Violence in the workplace along with pay and “terrible” staff shortages are on the agenda of PSA mental health nurses pay talks that are yet to receive or reject an offer from district health boards.

The 20 DHBs are currently in a stalemate with the about 27,000 nurses, midwives and health care assistants covered by the New Zealand Nurses Organisation (NZNO) collective agreement over pay and safe staffing with strike action also likely if there is not a breakthrough shortly.  The Public Service Association (PSA) has come out in support of NZNO members rejecting the DHBs pay offer and said the current dispute was the result of a decade of joint campaigning around workloads and pay, leading up to last year’s joint election campaign around the underfunding of health.

About 3000 mental health and public nurses are covered by the Public Service Association’s (PSA) two nursing agreements with negotiations getting underway for the first of those agreements nearly five months ago – a few months after the NZNO talks.

Warwick Jones, PSA’s Assistant National Secretary, said PSA DHB members had raised the same issues as NZNO staff around insufficient staffing undermining the quality of patient care and leading to staff fatigue and burnout.

“They have told us countless stories of unfilled vacancies, unpaid overtime, unsafe working environments and struggles with fatigue, stress and burnout,” said Jones.

MH nurses yet to receive offer

Ashok Shankar, a PSA national organiser for the DHB sector, said the nursing talks had yet to get to the point of receiving an offer for members to reject or accept but had similar themes to the NZNO nursing talks, with workload issues and pay being major issues.

He said mental health nursing shortages were “quite terrible” in the Auckland region and Christchurch particular which were both difficult places to recruit mental health staff.

“The other major issue in mental health is the violence and aggression that our members are now having to cope with a lot more,” said Shankar. “We are trying to find ways in which those matters can be addressed in the workplace as well.”

Shankar said PSA’s pay campaign had been low-key to date with both parties interested in how the DHBs’ offer to NZNO progressed. “We now just have to strike out very quickly on our own,” said Shankar with PSA seeking new nursing bargaining dates with the 20 DHBs this month.
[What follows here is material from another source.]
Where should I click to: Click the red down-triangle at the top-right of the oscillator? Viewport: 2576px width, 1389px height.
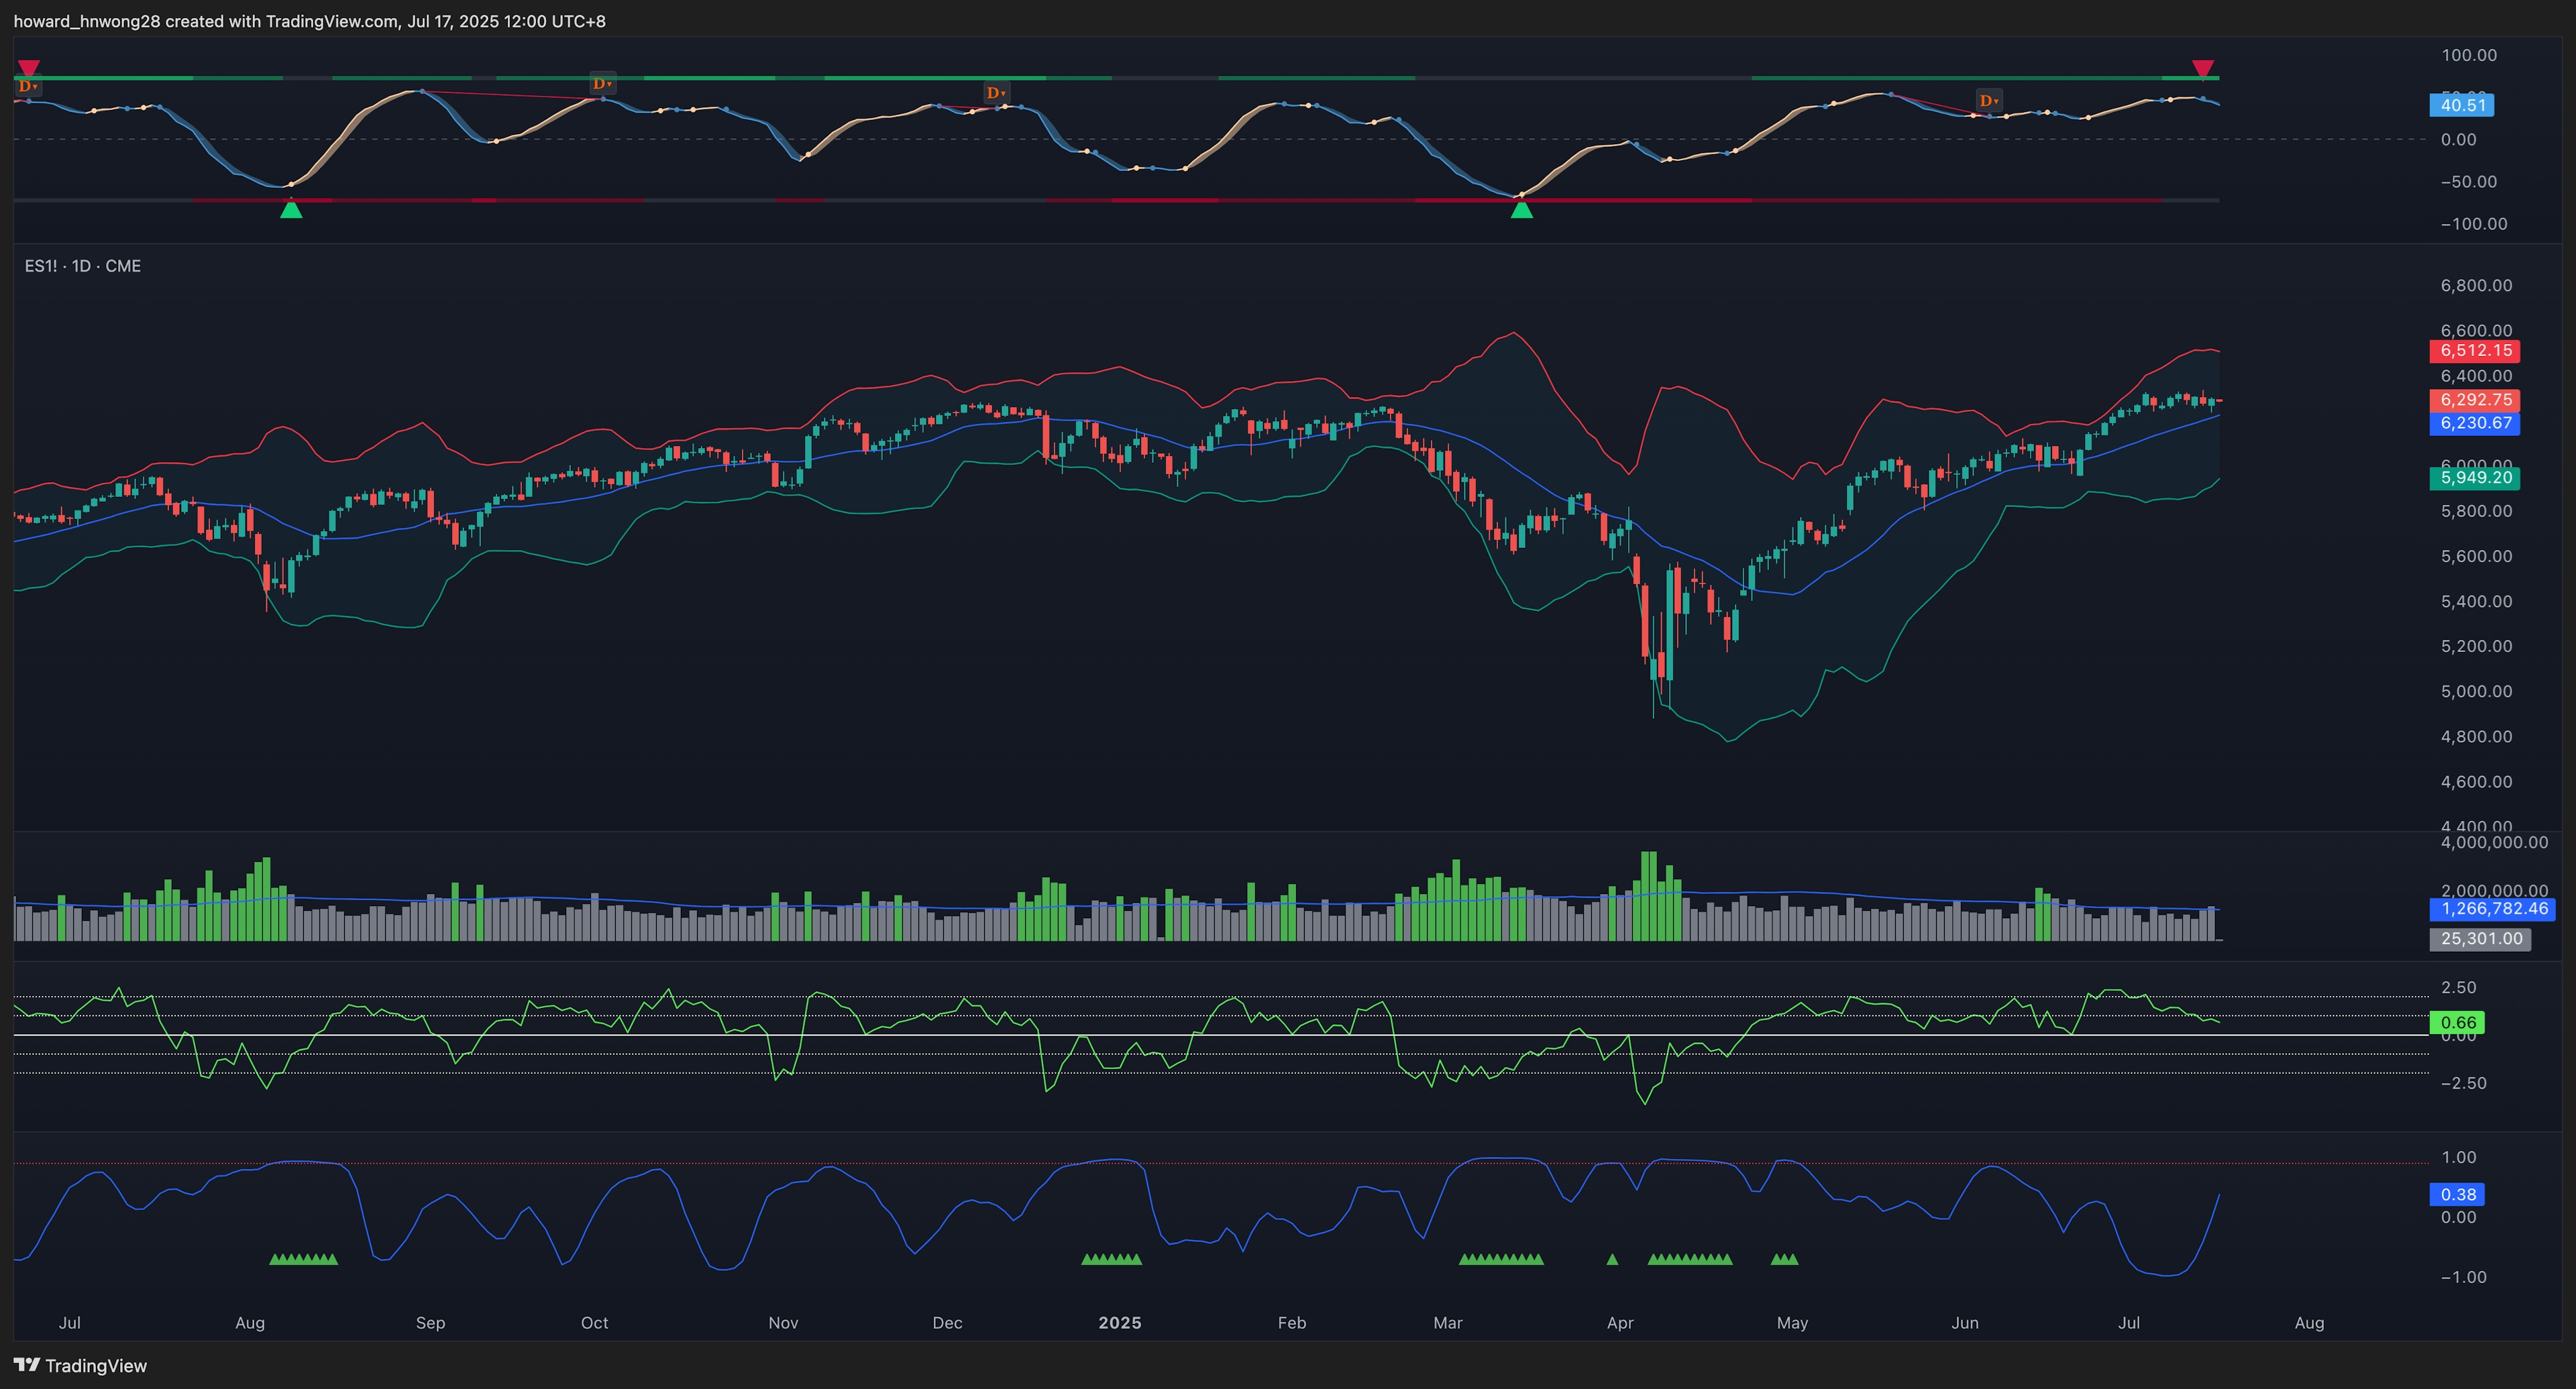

He said PSA was also vigorously pursuing a pay equity claim for its nursing members as well as its clerical/administration, allied health and technical staff members.

The first of the PSA nursing multi-employer collective agreements (MECAs) – covering all of the country except the Auckland region – expired on September 30 last year and the Auckland MECA expired in mid-December. The two PSA nursing MECAs cover workforces with a combined annual payroll of around $217 million.

Further pay talks are also underway between the DHBs and PSA over the allied health and technical staff and the clerical staff agreements; with the Resident Doctors’ Association over the junior doctors’ agreement; and midwives covered by the College of Midwives’ MERAS union (Midwifery Employee Representation and Advisory Service).

A DHBs spokesperson confirmed that talks were continuing positively with the Public Service Association, Resident Doctors’ Association and MERAS.